Die verbleibende Zeit ließ Fagundes jedoch nicht ungenutzt verstreichen. Während seiner Beschäftigung bei dem Umzugsunternehmen hatte er die Stadt aus der Sicht eines Autofahrers zwar ausgesprochen gut kennengelernt, beim Wissen über das Streckennetz des Berliner ÖPNV haperte es allerdings noch. »Also kaufte ich bereits vor Ausbildungsbeginn eine Monatskarte, studierte das gesamte Liniennetz und fuhr kreuz und quer in der Stadt herum. Ich arbeitete mich richtig ein«, berichtet Fagundes. »Eine Monatskarte bekam ich mit dem Berlinpass noch für 27 Euro, und immer, wenn ich Zeit hatte, war ich unterwegs. Ich klapperte Linie für Linie und Bahnhof für Bahnhof ab, zuletzt die U5. So übte ich schon vor der Qualifizierung, mit der BVG möglichst schnell und barrierefrei ans Ziel zu kommen.«

Fagundes war somit perfekt vorbereitet für die Ausbildung beim VBB. »Wir erfuhren alles über die vielfältigen Mobilitätseinschränkungen und lernten die meisten Bahnhöfe, Haltestellen und Linien in Berlin kennen«, sagt Fagundes. »Ich studierte das Blindenleitsystem und fand heraus, wie ich selbstständig alternative Verbindungen suchen kann. Ich lernte, wie die Nutzung des öffentlichen Nahverkehrs aus der Sicht eines mobilitätseingeschränkten Menschen funktioniert, und trainierte die Kommunikation mit den Kundinnen und Kunden. Und ich inspizierte Fahrstühle und die Rolltreppengeografie, die leider nicht immer aufgeht.«

In Gruppen schwärmten die künftigen Mobilitätshelferinnen und Mobilitätshelfer an verschiedenen Bahnhöfen aus, machten ihre Umfeldanalysen und schrieben sich exakt auf, wo Eingänge, Fahrstühle oder Rolltreppen verortet sind. »Wir können mit einem Rollstuhlfahrer oder einer Blinden nicht erst hin und her laufen und den Ausgang suchen«, sagt Fagundes. »Wenn wir nicht Bescheid wissen oder unsicher sind, bemerken das die Leute. Wir müssen alles kennen.«

Rainer-Fabiano Fagundes

Nach zehn Jahren in der Hauptstadt und einem Jahr beim VBB Bus & Bahn-Begleitservice kennt sich Fagundes in Berlin wohl besser aus als viele Einheimische. »Ich kenne mindestens neunzig Prozent aller Bahnhöfe in- und auswendig«, sagt er. »Und davon gibt es immerhin rund 170 bei S- und U-Bahn, zudem über 800 Straßenbahnstationen und 6511 Bushaltestellen.«

Der VBB-Begleitservice ist kostenfrei: Personen, die den Service in Anspruch nehmen, benötigen lediglich einen gültigen Fahrausweis. Unter ihnen sind blinde und seheingeschränkte Menschen, aber auch mobilitätseingeschränkte Kinder und Studierende oder ältere Menschen, die nicht mehr gut zu Fuß sind oder Orientierungsprobleme an den großen Knotenpunkten des ÖPNV haben.

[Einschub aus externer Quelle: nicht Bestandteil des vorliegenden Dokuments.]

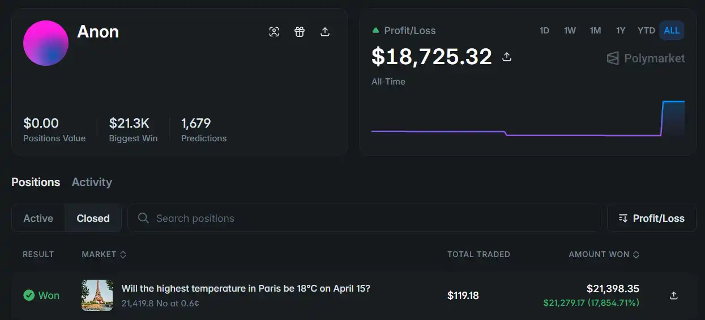Select the 1D time range
The image size is (705, 320).
click(x=544, y=31)
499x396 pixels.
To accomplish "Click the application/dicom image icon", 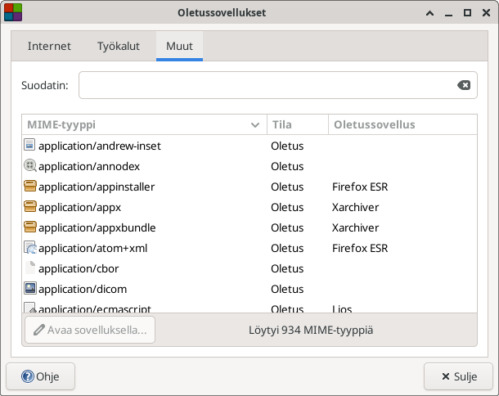I will pyautogui.click(x=30, y=289).
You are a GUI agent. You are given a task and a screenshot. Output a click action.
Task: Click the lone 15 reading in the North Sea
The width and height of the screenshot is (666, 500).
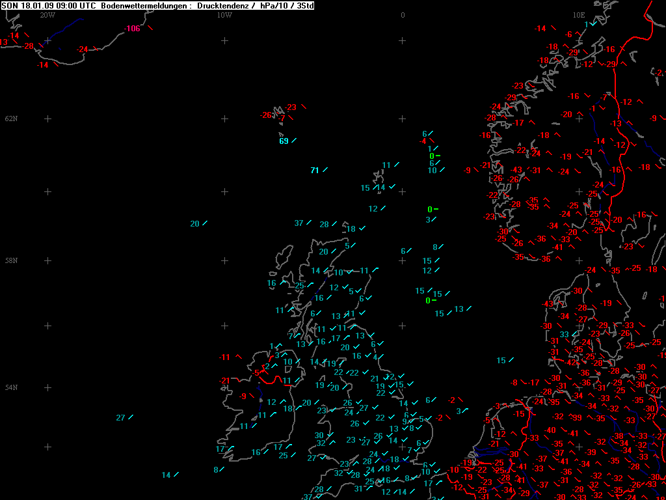click(501, 361)
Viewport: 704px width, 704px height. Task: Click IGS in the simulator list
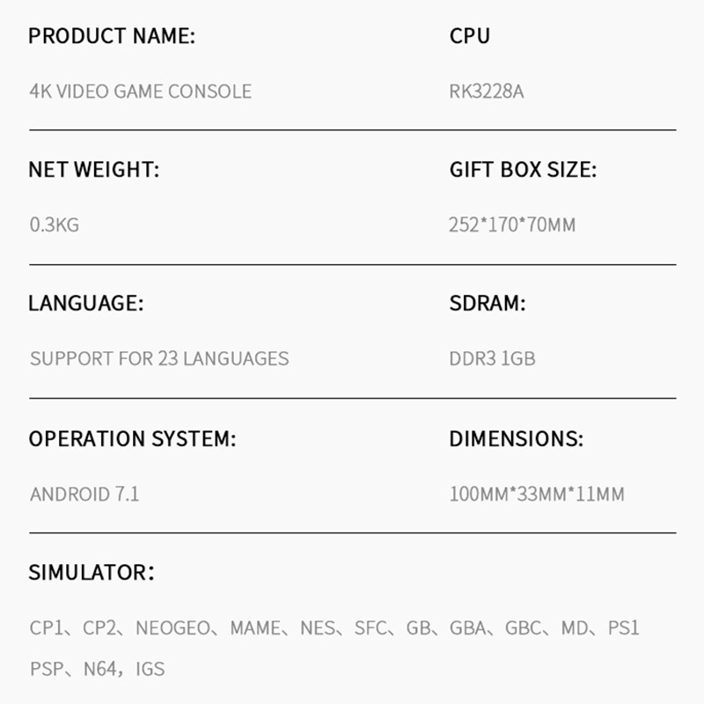pyautogui.click(x=150, y=669)
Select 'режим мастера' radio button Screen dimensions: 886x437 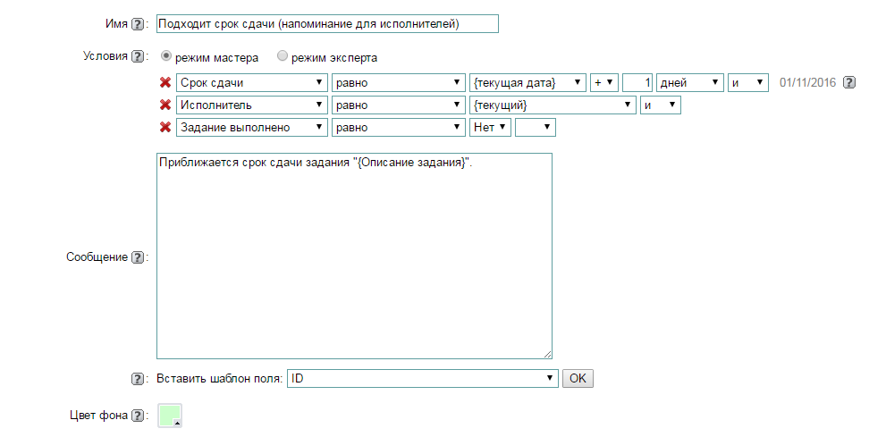pyautogui.click(x=165, y=56)
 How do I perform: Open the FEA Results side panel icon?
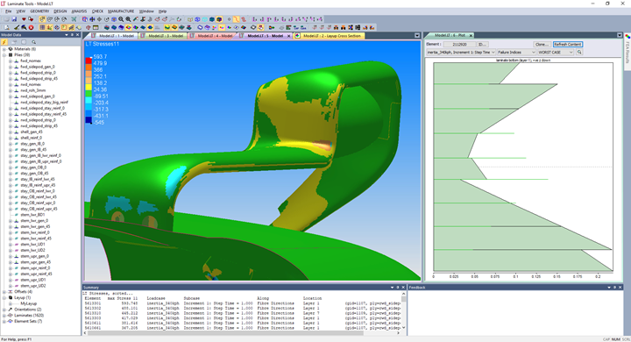[627, 37]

Jeder Auftrag wird detailliert vorbereitet: Wer von welchem Ausgangspunkt an welches Ziel möchte, ob die Fahrstühle funktionieren und ob die zu begleitende Person blind oder auf einen Rollator oder Rollstuhl angewiesen ist. Die Route und alle Fußwege werden minutiös geplant und über das interne Qualitätsmanagement permanent überprüft und aktualisiert.

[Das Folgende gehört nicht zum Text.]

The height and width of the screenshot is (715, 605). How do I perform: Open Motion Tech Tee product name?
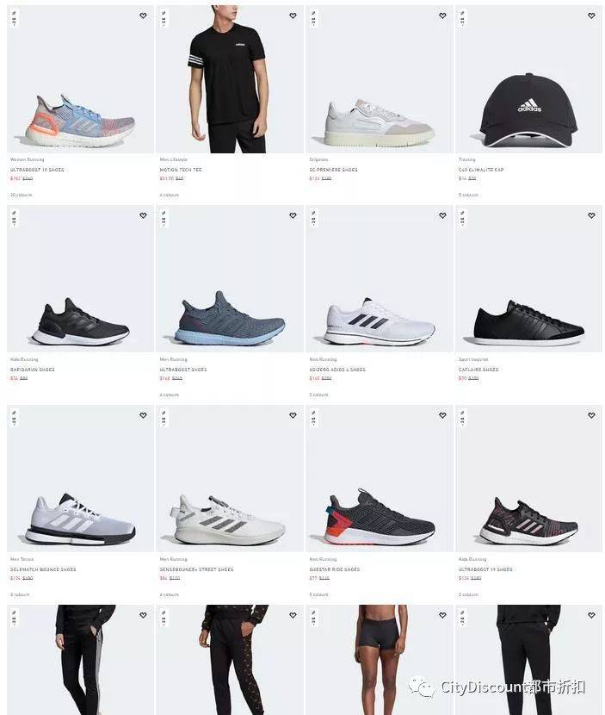[x=181, y=170]
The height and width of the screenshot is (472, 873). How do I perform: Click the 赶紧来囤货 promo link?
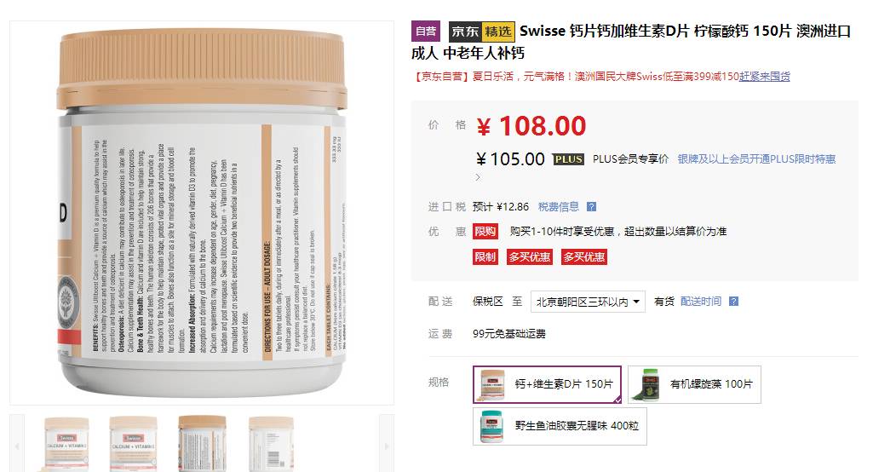tap(765, 77)
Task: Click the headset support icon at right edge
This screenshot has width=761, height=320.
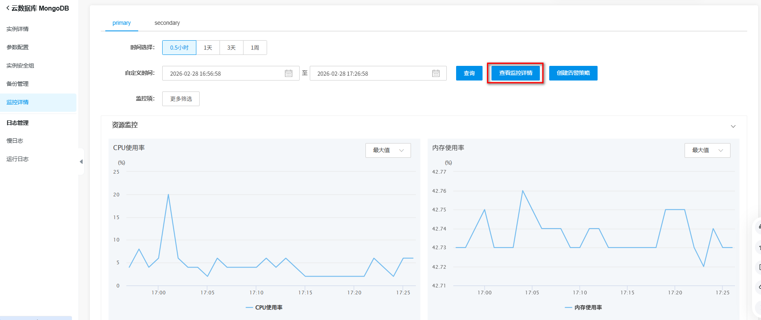Action: tap(759, 226)

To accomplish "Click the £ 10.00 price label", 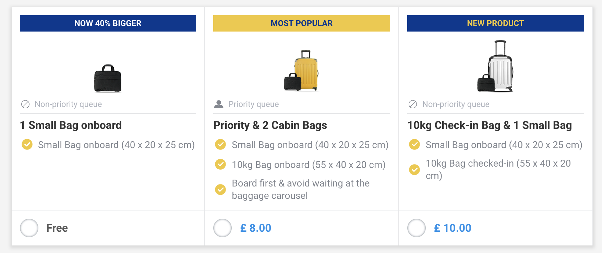I will tap(453, 228).
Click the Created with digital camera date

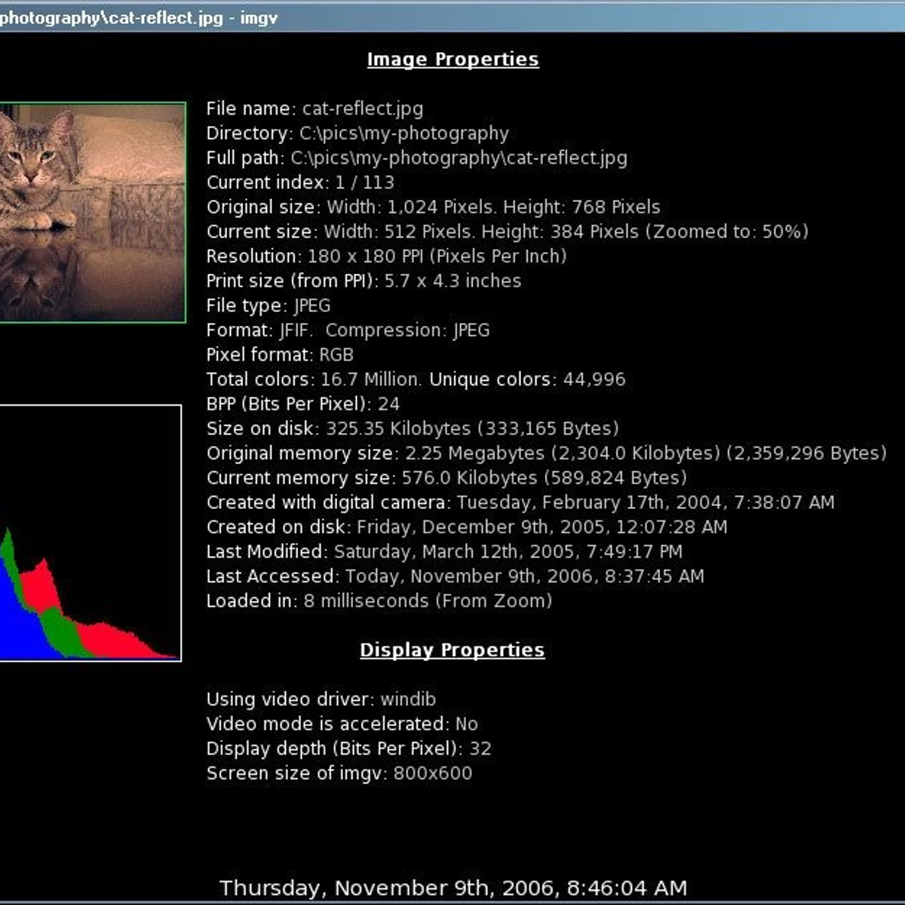(x=645, y=502)
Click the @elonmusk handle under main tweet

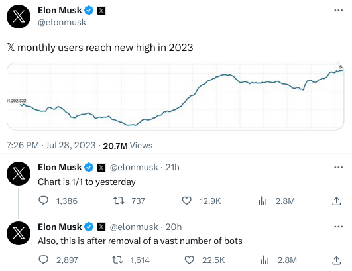point(62,23)
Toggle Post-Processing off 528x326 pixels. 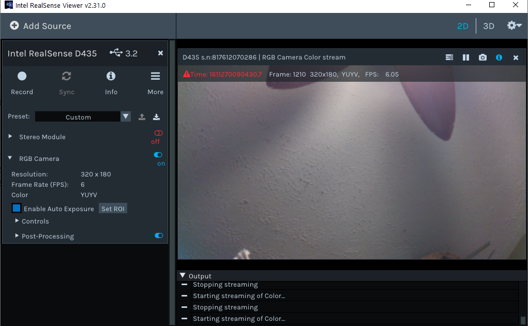(x=158, y=235)
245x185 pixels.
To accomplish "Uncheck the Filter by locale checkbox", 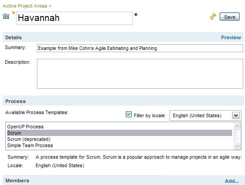I will (129, 115).
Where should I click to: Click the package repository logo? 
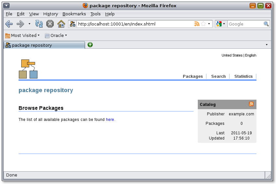[x=28, y=69]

Jeden Abend puzzelt die Einsatzleitung achtzig bis einhundert Aufträge für den nächsten Tag zusammen – pro Tag sind es für jeden Begleiter und jede Begleiterin ungefähr drei bis vier. Mehr ist nicht zu schaffen. Bei einer langen Route mit einem mobilitätseingeschränkten Menschen kann viel Zeit vergehen, um sicher zum Zielpunkt zu gelangen.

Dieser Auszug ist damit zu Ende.